Abstract
Hf0.5Zr0.5O2 emerges as a promising candidate for next-generation ferroelectric memories and transistors. However, the intrinsic nature of its ferroelectricity remains a subject of debate, primarily stemming from challenges in the precise characterization of nanoscale polycrystallinity and multiphase coexistence. Here, we investigate substrate-free Hf0.5Zr0.5O2 films using multislice electron ptychography, achieving a resolution of 25 picometers with capabilities for oxygen imaging, depth resolution, and vacancy quantification. Precise measurements reveal that the polarization displacement in ferroelectric phase is ∼56 ± 6 picometers (corresponding to a polarization ∼34 ± 4 μC/cm2). We further identify significant polarization suppression near grain boundaries, while there is negligible change in the 180° neutral domain walls. Furthermore, we demonstrate the existence of the 180° head-to-head charged domain wall in Hf0.5Zr0.5O2, which is confined within a single unit cell layer. At such a charged domain wall, the atomic displacement is reduced to ∼4 picometers, with oxygen vacancies accumulating up to 20%. Notably, the polar layers neighboring the 180º head-to-head charged domain wall remain unchanged.
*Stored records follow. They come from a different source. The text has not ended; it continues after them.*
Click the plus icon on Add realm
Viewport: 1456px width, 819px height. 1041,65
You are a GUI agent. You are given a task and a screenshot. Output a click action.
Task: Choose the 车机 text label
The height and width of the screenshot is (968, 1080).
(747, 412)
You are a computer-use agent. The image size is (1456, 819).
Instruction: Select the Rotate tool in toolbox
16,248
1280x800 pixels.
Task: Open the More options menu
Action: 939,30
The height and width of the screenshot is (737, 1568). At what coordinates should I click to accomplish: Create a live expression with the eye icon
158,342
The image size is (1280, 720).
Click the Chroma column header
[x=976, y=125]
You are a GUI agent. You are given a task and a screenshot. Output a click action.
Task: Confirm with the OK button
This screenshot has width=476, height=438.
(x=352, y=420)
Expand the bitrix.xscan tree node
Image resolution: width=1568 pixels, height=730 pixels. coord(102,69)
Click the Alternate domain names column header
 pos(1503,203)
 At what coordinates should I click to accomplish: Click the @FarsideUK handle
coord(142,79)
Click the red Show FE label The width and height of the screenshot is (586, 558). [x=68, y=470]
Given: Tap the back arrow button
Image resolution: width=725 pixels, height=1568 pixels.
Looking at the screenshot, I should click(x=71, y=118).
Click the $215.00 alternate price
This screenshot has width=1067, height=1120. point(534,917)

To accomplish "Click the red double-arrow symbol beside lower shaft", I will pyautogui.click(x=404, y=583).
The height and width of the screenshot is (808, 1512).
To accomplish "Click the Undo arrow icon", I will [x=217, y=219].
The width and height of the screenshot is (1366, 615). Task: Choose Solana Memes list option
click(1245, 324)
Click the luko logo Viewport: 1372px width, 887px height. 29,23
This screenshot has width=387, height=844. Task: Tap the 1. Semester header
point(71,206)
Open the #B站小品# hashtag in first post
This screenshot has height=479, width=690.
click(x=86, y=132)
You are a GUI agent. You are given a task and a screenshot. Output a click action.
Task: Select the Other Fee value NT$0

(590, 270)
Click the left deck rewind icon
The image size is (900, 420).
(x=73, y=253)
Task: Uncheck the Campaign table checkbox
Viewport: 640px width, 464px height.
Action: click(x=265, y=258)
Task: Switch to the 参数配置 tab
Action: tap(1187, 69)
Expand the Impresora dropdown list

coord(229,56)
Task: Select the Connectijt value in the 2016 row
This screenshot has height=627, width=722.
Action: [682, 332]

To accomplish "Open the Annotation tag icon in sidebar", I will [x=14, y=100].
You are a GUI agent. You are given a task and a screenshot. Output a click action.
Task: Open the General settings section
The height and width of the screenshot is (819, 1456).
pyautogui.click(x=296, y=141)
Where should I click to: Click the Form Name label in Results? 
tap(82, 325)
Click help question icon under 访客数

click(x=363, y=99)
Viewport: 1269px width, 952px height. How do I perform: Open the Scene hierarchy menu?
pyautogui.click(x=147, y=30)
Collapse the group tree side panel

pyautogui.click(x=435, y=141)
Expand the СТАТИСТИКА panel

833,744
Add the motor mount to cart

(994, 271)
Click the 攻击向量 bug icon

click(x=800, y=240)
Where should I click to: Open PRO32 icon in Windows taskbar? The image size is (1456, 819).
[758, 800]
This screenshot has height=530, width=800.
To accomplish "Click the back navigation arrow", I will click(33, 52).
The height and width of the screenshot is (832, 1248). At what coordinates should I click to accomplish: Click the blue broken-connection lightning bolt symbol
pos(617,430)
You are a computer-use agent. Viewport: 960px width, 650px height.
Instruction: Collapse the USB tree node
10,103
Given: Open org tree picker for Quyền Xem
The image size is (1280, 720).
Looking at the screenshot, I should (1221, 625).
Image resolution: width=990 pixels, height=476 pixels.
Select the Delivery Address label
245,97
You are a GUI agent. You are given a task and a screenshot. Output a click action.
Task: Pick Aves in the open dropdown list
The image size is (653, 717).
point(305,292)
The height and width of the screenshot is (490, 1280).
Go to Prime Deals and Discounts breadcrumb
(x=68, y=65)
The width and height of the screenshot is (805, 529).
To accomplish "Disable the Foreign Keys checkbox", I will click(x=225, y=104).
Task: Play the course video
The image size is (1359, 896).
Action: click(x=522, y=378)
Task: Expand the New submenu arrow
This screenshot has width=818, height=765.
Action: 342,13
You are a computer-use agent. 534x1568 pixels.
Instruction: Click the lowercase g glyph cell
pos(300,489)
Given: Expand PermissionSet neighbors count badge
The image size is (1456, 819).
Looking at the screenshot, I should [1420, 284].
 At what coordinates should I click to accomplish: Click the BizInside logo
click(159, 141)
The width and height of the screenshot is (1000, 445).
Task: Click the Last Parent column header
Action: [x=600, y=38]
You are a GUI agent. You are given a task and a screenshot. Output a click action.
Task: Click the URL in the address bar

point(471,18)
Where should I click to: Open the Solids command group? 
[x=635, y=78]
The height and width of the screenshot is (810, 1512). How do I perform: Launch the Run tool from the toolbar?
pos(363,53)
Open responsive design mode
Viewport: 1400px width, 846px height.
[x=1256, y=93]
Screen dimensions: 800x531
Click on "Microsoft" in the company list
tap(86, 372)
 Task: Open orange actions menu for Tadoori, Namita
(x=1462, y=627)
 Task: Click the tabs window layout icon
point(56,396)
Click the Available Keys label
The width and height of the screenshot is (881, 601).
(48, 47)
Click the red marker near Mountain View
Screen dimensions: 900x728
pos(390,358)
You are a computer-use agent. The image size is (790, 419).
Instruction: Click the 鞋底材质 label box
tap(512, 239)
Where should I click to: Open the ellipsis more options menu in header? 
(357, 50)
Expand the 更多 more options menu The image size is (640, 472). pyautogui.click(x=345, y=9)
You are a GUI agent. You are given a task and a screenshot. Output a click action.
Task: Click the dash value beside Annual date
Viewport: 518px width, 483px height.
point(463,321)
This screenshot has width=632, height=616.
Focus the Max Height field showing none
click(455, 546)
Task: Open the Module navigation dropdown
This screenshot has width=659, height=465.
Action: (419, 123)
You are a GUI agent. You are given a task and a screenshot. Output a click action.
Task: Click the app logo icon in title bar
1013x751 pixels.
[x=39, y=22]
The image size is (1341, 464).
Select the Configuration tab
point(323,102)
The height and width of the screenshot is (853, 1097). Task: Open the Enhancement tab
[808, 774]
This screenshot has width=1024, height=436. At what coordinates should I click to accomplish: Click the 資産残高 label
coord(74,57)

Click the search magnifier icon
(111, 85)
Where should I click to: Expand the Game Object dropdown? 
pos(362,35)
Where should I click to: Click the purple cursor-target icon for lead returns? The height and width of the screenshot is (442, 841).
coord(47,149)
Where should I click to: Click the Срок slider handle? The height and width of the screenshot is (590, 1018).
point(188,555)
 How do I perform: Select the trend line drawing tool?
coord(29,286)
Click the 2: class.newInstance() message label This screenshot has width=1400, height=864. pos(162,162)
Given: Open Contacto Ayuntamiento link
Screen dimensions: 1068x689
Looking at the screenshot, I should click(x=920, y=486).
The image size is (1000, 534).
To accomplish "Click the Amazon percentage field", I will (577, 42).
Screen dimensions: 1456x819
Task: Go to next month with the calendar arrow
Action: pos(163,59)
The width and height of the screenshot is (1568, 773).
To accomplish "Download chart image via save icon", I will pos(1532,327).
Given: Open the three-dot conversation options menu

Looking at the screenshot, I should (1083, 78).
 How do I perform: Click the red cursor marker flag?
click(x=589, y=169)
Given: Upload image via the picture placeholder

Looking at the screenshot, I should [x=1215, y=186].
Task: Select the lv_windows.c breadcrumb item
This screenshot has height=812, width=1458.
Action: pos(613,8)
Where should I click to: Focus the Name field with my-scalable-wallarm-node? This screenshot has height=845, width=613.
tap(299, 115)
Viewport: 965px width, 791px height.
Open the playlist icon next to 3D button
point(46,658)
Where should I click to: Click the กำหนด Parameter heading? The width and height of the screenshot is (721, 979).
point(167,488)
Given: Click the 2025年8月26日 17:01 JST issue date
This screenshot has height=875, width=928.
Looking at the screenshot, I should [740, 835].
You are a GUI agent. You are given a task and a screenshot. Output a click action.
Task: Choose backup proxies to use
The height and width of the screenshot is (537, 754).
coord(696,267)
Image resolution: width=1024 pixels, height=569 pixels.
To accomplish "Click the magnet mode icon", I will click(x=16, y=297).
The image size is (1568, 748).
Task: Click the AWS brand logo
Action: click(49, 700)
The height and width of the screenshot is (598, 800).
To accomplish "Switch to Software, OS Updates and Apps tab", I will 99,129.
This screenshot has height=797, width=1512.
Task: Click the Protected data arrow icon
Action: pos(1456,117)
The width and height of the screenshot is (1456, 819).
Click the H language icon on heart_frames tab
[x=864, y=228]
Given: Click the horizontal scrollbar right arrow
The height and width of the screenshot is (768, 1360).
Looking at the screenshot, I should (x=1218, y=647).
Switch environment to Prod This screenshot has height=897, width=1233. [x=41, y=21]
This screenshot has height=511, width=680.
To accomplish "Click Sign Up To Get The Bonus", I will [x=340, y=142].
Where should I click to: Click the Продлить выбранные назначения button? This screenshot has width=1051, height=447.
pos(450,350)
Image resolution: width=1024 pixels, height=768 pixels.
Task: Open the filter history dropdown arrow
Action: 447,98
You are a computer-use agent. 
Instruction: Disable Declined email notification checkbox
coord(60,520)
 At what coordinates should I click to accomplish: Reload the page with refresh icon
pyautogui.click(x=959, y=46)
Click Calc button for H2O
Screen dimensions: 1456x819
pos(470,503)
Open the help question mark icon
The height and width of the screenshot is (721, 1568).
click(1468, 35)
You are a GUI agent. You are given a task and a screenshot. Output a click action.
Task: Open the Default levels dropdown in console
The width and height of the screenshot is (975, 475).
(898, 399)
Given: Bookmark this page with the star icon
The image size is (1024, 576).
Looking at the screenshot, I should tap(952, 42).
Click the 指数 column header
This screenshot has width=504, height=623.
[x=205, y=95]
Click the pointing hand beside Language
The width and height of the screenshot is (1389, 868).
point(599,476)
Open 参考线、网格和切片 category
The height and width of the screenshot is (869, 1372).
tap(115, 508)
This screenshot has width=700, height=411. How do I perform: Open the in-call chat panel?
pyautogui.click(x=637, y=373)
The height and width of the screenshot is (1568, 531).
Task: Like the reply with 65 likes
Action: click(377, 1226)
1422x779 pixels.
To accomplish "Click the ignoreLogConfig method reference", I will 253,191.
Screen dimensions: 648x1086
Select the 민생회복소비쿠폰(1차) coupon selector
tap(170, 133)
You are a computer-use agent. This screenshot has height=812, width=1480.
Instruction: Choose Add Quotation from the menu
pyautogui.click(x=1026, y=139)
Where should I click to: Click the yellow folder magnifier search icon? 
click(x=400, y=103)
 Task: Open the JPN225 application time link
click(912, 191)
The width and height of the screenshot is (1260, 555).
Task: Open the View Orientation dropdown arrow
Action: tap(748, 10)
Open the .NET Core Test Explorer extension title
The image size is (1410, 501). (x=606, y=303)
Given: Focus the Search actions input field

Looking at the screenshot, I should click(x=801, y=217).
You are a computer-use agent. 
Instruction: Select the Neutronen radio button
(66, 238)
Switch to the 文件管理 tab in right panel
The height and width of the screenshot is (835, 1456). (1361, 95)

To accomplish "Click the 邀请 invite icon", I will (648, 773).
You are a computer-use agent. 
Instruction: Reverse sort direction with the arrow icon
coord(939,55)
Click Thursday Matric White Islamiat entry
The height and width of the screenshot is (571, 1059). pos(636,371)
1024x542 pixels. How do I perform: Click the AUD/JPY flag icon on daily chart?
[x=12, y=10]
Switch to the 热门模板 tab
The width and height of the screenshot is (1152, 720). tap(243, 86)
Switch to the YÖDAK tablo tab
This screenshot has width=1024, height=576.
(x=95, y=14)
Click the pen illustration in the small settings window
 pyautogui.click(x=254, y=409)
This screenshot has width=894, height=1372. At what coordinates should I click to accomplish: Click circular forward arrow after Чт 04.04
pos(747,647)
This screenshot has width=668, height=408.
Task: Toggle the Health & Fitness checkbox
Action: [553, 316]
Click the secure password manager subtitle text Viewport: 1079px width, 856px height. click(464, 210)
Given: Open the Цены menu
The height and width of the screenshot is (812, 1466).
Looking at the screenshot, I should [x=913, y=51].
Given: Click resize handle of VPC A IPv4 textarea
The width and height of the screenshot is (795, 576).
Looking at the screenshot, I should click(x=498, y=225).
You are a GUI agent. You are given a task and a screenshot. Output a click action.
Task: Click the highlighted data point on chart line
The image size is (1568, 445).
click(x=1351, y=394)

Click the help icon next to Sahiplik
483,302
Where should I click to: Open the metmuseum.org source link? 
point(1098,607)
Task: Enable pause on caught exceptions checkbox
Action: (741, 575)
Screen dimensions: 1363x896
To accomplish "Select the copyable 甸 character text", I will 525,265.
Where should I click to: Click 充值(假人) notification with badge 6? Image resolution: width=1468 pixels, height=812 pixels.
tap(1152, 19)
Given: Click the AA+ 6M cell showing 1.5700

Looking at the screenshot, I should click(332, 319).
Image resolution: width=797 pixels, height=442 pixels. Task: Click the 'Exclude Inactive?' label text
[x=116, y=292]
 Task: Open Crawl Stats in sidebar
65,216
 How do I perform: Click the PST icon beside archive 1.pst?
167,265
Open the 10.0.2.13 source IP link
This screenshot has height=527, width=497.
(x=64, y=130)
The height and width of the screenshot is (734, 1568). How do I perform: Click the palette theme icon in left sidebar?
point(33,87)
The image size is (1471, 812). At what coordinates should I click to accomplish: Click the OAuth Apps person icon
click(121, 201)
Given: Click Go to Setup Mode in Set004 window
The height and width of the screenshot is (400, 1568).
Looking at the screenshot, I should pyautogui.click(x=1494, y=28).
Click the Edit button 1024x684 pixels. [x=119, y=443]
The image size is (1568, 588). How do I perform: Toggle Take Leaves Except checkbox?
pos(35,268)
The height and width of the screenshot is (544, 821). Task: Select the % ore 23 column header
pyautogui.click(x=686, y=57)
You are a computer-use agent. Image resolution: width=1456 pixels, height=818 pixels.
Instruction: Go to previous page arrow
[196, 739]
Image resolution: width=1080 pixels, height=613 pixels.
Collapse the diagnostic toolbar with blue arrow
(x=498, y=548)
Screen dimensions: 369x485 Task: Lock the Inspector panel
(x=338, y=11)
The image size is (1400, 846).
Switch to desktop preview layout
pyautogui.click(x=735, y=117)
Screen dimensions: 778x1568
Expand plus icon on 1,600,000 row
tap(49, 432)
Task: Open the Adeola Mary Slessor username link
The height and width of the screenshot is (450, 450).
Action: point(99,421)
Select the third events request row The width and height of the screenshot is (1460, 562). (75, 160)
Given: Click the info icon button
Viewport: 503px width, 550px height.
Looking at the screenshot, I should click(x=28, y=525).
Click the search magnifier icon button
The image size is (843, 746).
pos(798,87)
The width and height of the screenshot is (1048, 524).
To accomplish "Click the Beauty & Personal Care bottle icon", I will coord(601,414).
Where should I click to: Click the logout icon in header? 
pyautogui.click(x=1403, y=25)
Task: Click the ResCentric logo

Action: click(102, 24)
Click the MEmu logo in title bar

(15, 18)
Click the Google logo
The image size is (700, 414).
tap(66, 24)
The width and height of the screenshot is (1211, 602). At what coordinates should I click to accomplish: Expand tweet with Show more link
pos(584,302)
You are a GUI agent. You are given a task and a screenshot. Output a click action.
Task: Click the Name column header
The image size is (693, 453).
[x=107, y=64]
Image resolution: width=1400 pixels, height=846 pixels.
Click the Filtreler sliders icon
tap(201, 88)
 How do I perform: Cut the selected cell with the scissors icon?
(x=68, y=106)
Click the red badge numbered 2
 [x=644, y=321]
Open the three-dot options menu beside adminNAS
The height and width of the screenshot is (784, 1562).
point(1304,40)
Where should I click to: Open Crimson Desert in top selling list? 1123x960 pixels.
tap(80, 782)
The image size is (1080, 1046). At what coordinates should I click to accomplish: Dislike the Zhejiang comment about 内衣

The precise determination of these structural features with ultra-high spatial resolution offers critical information for optimizing and designing new hafnium-based ferroelectric devices.
Data availability
The 4D-STEM data presented in this study are available in Zenodo https://doi.org/10.5281/zenodo.18373896.
Code availability
The code for MEP is available Zenodo https://doi.org/10.5281/zenodo.18373896.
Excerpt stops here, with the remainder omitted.